-- Items from a dataset --
--- START ---

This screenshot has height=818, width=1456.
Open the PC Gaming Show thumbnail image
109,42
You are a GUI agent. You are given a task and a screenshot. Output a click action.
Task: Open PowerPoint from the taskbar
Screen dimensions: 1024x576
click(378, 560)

--- END ---

-- ABOUT THIS EXERCISE --
Using the data above, restate every record word for word.

-- EXERCISE ANSWER --
This screenshot has height=818, width=1456.
Open the PC Gaming Show thumbnail image
109,42
You are a GUI agent. You are given a task and a screenshot. Output a click action.
Task: Open PowerPoint from the taskbar
Screen dimensions: 1024x576
click(378, 560)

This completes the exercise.